Supplementary Material

Supp Appendix S1

Acknowledgments

Dr. Williams is supported by the National Institute of Aging (K23AG033102), The Jacob & Valeria Langeloth Foundation, and The UCSF Program for the Aging Century. Dr. Rich is supported by the National Institute of Drug Abuse (K24DA022112). Drs. Williams is an employee of the Department of Veterans Affairs.

Footnotes

Prior presentations: This paper was presented as a poster at the Annual Meeting of the Society of General Internal Medicine (SGIM), 2012.

Conflict of Interest: Dr. Williams has served as an expert witness and as a court consultant in legal cases related to conditions of confinement for prisoners in an effort to improve healthcare in prisons and jails. These relationships have included: the ACLU; the Disability Rights Legal Center; Hunton and Williams LLP; Holland and Knight LLP; The University of Denver Student Law Office; and The Office of the Independent Medical Monitor, MI. These relationships had no role in the decision to write this manuscript and did not influence the preparation, review, or approval of the manuscript.

Drs.

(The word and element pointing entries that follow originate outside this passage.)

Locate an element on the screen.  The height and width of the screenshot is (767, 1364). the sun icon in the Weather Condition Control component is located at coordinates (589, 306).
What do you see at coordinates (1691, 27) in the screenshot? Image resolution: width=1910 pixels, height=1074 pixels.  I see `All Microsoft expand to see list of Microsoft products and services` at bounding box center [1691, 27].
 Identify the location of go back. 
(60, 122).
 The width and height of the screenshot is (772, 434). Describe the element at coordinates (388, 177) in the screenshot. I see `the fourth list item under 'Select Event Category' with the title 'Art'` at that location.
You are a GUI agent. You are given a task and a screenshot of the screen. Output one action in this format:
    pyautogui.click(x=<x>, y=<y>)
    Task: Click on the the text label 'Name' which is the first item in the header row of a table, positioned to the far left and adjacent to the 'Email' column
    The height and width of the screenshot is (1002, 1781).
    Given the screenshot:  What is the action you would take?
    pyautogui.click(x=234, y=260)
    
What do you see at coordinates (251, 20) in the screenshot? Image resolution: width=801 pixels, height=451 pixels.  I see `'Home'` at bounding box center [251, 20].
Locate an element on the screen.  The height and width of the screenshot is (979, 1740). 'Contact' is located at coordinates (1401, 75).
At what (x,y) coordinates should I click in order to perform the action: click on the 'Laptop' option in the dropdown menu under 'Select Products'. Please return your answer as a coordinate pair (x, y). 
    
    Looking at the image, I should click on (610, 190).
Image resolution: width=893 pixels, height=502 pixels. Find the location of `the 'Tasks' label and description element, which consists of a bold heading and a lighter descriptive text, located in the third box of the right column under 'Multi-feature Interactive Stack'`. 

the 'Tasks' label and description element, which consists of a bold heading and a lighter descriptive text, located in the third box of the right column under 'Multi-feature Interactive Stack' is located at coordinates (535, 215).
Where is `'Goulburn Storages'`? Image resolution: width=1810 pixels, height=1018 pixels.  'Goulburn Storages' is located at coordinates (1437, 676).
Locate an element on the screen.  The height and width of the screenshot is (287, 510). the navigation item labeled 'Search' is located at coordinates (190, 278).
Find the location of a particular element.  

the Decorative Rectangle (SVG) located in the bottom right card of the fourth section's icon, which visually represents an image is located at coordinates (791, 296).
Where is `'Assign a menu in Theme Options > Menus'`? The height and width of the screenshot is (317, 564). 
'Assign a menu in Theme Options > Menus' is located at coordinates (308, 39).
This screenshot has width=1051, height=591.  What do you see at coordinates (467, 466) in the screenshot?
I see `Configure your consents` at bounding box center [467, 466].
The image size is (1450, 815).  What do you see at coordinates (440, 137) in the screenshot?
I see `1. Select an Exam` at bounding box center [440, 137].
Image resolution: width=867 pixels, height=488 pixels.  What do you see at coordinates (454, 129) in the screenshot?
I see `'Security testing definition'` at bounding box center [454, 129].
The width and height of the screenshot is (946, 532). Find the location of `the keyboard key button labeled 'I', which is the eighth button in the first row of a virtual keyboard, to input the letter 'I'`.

Trestman, Rich, and Greifinger and Mr. Ahalt have no conflicts of interest to report.

Author Contributions: All persons who have made substantial contributions to the work reported in this manuscript are included here as authors and all listed authors meet authorship criteria.

Sponsor’s Role: The opinions expressed in this manuscript may not represent those of the VA. These funding sources had no role in the preparation, review, or approval of the manuscript.